Developers will have to do both because the network may be flakey. As such, I doubt the server power can be used for the core visual experiences. It's not fast enough, and there may be too much duplicated work. They may be good for extra AI logic, or physics effects. There is no general answer. The developers will likely have to try it out and think of their own solutions (e.g., interpolate, or estimate the next value; and then adjust by the server).

They can also be good for user generated content because the servers can take their time off to process the user content.

IMHO, the cloud power is better spent on new gaming ideas rather than visual effects.
 
Are you suggesting that 24 CPU cores in the cloud working in parallel is directly proportional to the output of 8 working in parallel? I'm not so sure that's right, but I may be wrong. Simply multiplying the assumed flops for the X1 CPU by 3 and calling it a day seems like rather slanted math to me. As time goes by it would seem via Amdahl's Law that the payoff would become steeper and steeper for such parallelization:

648px-AmdahlsLaw.svg.png


Also, isn't the basis of a flop/sec argument meaningless anyhow since we aren't talking about things that are being computed in a time sensitive manner to begin with?

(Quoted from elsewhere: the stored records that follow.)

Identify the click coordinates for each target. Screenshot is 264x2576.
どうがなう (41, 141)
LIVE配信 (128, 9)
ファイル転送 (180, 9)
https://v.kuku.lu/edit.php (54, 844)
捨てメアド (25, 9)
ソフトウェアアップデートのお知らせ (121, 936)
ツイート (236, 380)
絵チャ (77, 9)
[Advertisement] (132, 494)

Btw, does this cloud stuff explain what sweetvar heard about Durango from AMD's engineers? Something about it being like a supercomputer? Seems to make sense now in hindsight, no?

You make a good point, the speedup would probably be less then 3x the max GFLOPS output due to how hard it is to parallelise certain algorithms and how there are probably going to be other restrictions of the peak performance of a piece of code outside of the pure computational ability. But to have a rough idea of the max power it'll be able to put out you can simply just multiply the max GLFOPS by 3.

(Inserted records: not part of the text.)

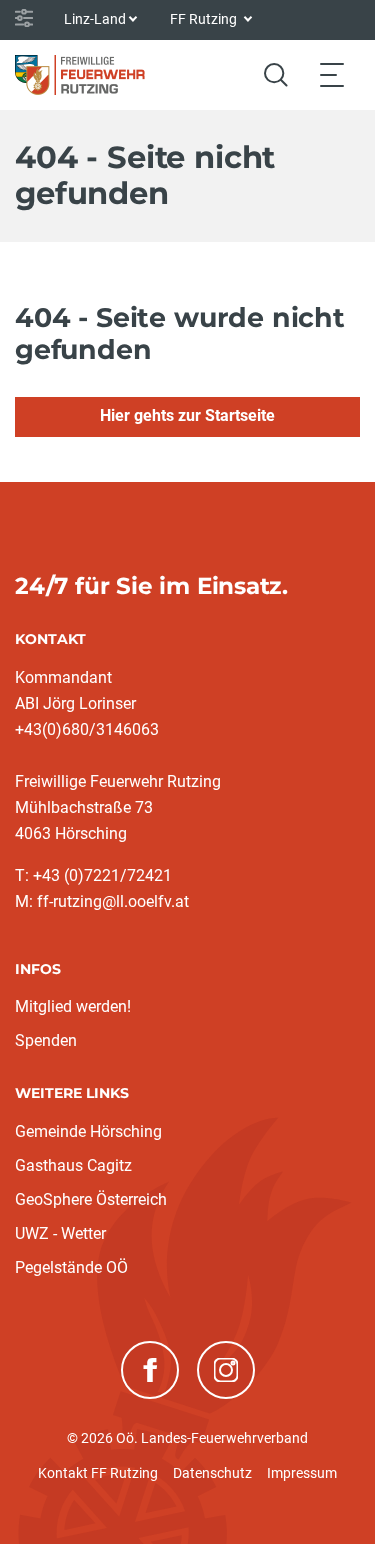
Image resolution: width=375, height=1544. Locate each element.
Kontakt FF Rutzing (98, 1473)
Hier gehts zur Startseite (187, 415)
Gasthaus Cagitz (73, 1165)
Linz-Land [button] (95, 19)
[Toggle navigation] (332, 74)
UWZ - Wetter (60, 1233)
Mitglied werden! (73, 1006)
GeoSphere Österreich (91, 1199)
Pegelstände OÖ (71, 1267)
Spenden (46, 1040)
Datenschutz (212, 1473)
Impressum (302, 1473)
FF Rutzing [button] (205, 19)
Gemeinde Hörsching (88, 1131)
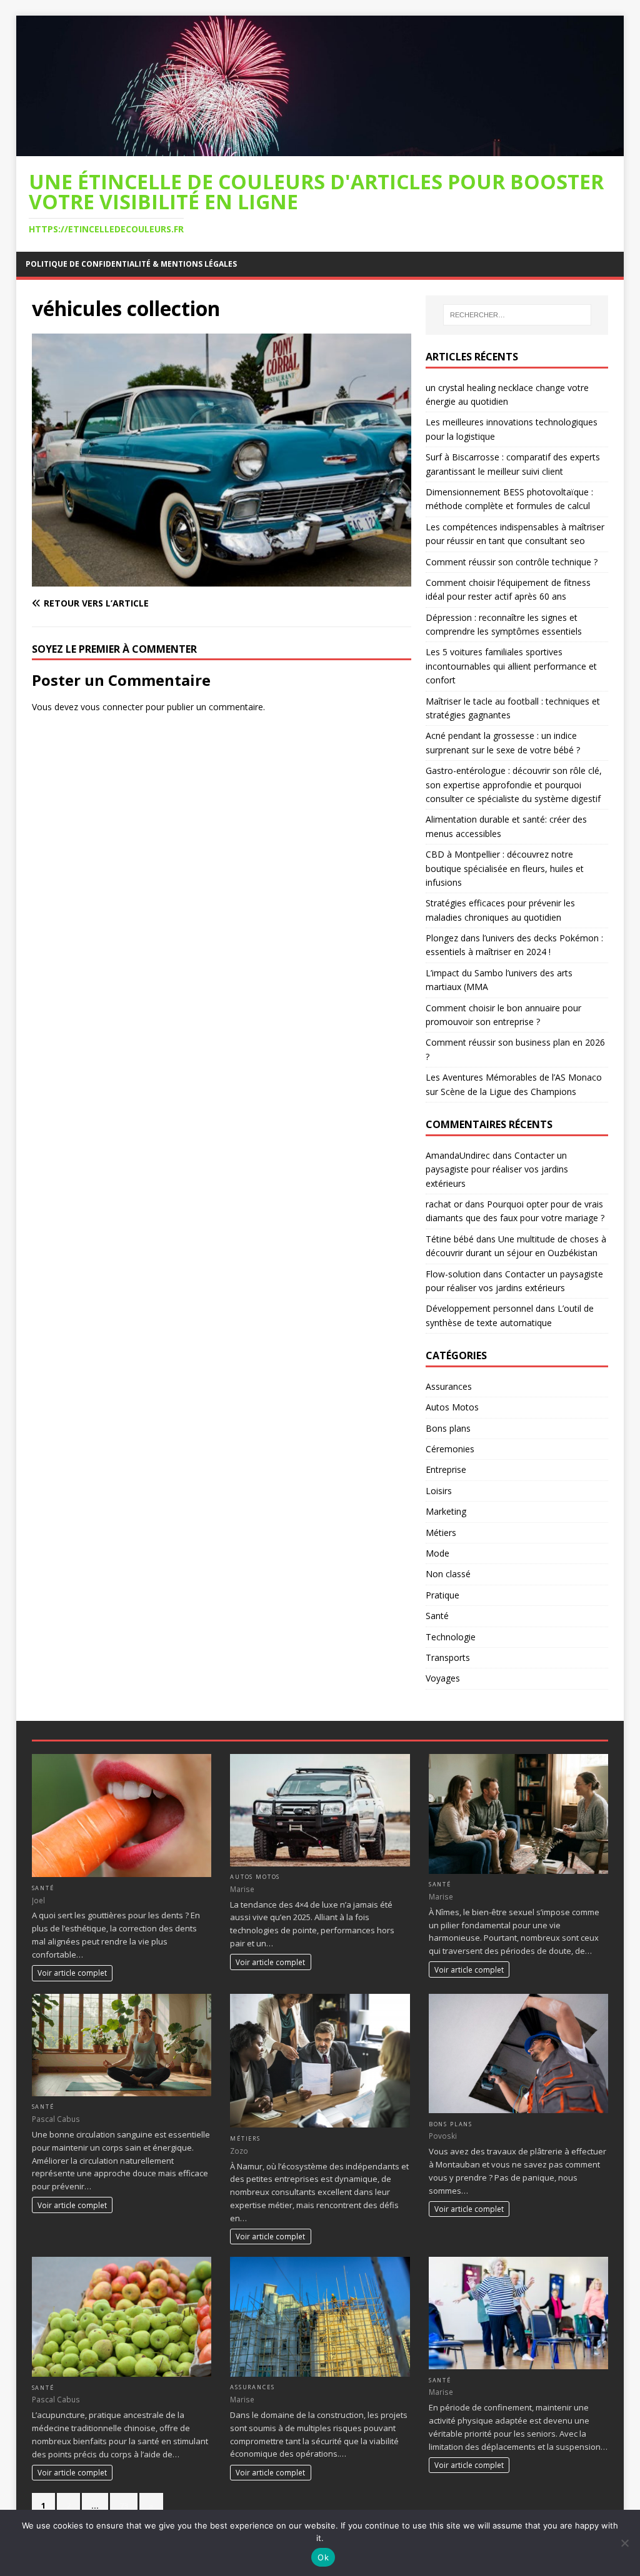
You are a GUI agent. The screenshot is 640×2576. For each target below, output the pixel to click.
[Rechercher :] (517, 314)
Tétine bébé (450, 1239)
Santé (437, 1616)
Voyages (443, 1678)
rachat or (444, 1204)
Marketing (446, 1511)
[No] (624, 2543)
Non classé (448, 1574)
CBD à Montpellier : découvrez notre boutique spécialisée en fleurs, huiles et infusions (505, 868)
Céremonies (450, 1449)
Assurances (449, 1386)
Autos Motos (452, 1407)
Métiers (441, 1532)
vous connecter (112, 707)
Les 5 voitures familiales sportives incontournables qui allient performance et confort (511, 666)
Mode (437, 1553)
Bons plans (448, 1428)
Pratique (442, 1595)
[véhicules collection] (221, 579)
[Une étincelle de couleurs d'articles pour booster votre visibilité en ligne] (320, 149)
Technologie (451, 1637)
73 (123, 2505)
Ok (323, 2557)
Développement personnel (479, 1308)
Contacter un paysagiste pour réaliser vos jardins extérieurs (497, 1169)
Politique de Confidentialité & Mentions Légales (131, 264)
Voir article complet (72, 1973)
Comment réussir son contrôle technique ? (512, 562)
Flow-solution (453, 1274)
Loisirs (439, 1491)
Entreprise (446, 1469)
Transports (448, 1657)
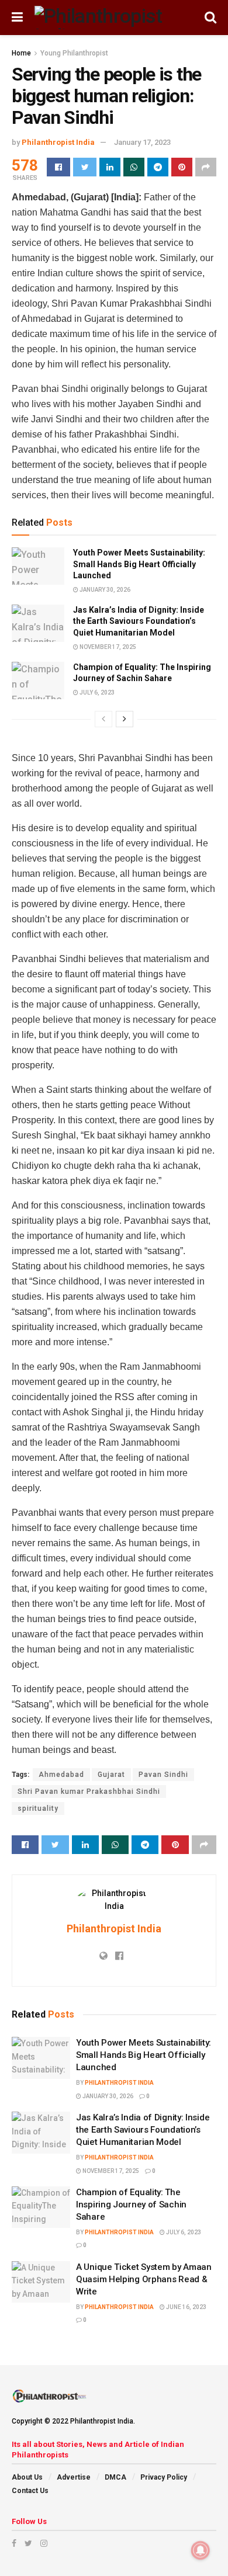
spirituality (38, 1808)
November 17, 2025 (107, 647)
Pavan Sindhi (163, 1774)
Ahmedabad (61, 1774)
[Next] (124, 719)
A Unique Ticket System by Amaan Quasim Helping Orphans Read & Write (144, 2279)
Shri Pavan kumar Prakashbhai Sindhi (89, 1791)
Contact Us (30, 2491)
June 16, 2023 (185, 2307)
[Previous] (103, 719)
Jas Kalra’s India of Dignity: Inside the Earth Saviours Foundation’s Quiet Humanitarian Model (138, 621)
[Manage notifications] (200, 2550)
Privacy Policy (163, 2477)
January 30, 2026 (104, 589)
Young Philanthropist (74, 53)
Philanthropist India (58, 142)
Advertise (74, 2477)
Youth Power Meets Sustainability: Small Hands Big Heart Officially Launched (139, 564)
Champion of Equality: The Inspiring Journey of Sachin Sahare (131, 2204)
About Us (27, 2477)
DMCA (115, 2477)
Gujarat (111, 1774)
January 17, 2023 (142, 142)
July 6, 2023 (96, 692)
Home (21, 53)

GFLOPS are still a decent (floating point) metric even if some of the stuff isn't time sensitive, it'll have to compute something or else it'll just be sitting there as a giant set of dumb storage just streaming something, and if it is computing something there is most likely going to be some kind of cap on how much time it has to compute.

I wouldn't call 300GFLOPS a 'supercomputer' your going to need thousands more times that to be even anywhere near one.